V2: la recensione del nuovo romanzo di Robert Harris

v2 robert harris

A distanza di qualche anno dall’uscita dell’ottimo Monaco, Robert Harris è tornato con un romanzo storico ambientato durante la Seconda Guerra Mondiale e, più nello specifico, negli ultimi anni del conflitto che, nel teatro europeo, ha visto l’arrivo e l’impiego di una nuova e temibile “arma di rappresaglia”: i missili V2.

Siamo nel 1944 e la Germania nazista si avvicina sempre di più all’inevitabile sconfitta. Tutti ne sono consapevoli ma questo non impedisce alle SS di Hitler, a capo della divisione incaricata dello sviluppo, prima, e del lancio, poi, dei missili V2, di puntare centinaia di razzi nella direzione di Londra.

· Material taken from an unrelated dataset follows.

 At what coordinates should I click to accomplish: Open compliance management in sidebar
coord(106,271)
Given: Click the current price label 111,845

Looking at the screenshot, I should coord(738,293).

Ad occuparsi dell’aspetto tecnico delle operazioni è Rudi Graf, ingegnere disilluso e amico di quella figura storica controversa che è stato Von Braun (ci sarà spazio anche per lui nel romanzo). Con il desiderio di portare l’uomo sulla Luna, Graf è diventato complice della costruzione di una delle armi più spaventose, tecnologicamente avanzate e… fallimentari, del Terzo Reich. Ora, ogni giorno è costretto a lanciare sempre più missili verso la capitale del Regno Unito, dove invece lavora per contrastarlo l’ufficiale ausiliario dell’aereonautica Kay Caton-Walsh.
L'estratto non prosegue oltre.